Leetcode 1976: Number of Ways to Arrive at Destination
You are in a city with
n intersections, and roads connecting them with specific travel times. Your task is to find the number of different ways you can travel from intersection 0 to intersection n-1 in the shortest time possible. Since the result could be large, return it modulo (10^9 + 7).Problem
Approach
Steps
Complexity
Input: The input consists of an integer `n` (the number of intersections) and a 2D integer array `roads` where each road is represented by three integers `[u, v, time]`, indicating a road between intersection `u` and `v` that takes `time` minutes to travel.
Example: n = 4, roads = [[0, 1, 1], [1, 2, 1], [2, 3, 1], [0, 2, 2], [1, 3, 2]]
Constraints:
• 1 <= n <= 200
• n - 1 <= roads.length <= n * (n - 1) / 2
• 0 <= ui, vi <= n - 1
• 1 <= time <= 10^9
• ui != vi
• There is at most one road between any two intersections
• You can reach any intersection from any other intersection
Output: The output should be a single integer, representing the number of different ways to travel from intersection 0 to intersection n-1 using the shortest time. The answer should be returned modulo (10^9 + 7).

::::::::

» TASK DIRECTIONS
Reproduce the part of the route-counting problem above that falls between "Example: n = 4, roads" and "returned modulo (10^9 + 7).", inclusive.

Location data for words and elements
::::::::

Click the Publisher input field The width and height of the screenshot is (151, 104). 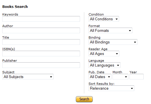41,65
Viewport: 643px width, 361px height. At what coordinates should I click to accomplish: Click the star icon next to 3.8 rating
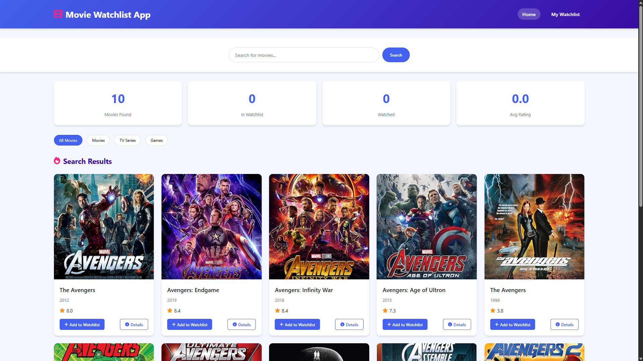(x=493, y=310)
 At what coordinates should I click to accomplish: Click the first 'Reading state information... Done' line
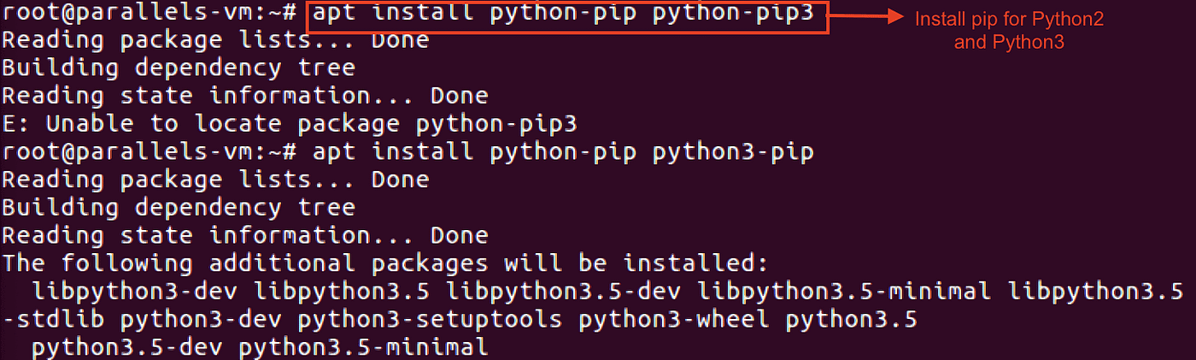244,96
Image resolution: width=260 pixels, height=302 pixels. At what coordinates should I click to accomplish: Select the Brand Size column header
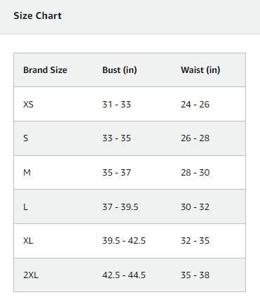click(x=45, y=70)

::::::::

» THE RESULT
Example: n = 4, roads = [[0, 1, 1], [1, 2, 1], [2, 3, 1], [0, 2, 2], [1, 3, 2]]
Constraints:
• 1 <= n <= 200
• n - 1 <= roads.length <= n * (n - 1) / 2
• 0 <= ui, vi <= n - 1
• 1 <= time <= 10^9
• ui != vi
• There is at most one road between any two intersections
• You can reach any intersection from any other intersection
Output: The output should be a single integer, representing the number of different ways to travel from intersection 0 to intersection n-1 using the shortest time. The answer should be returned modulo (10^9 + 7).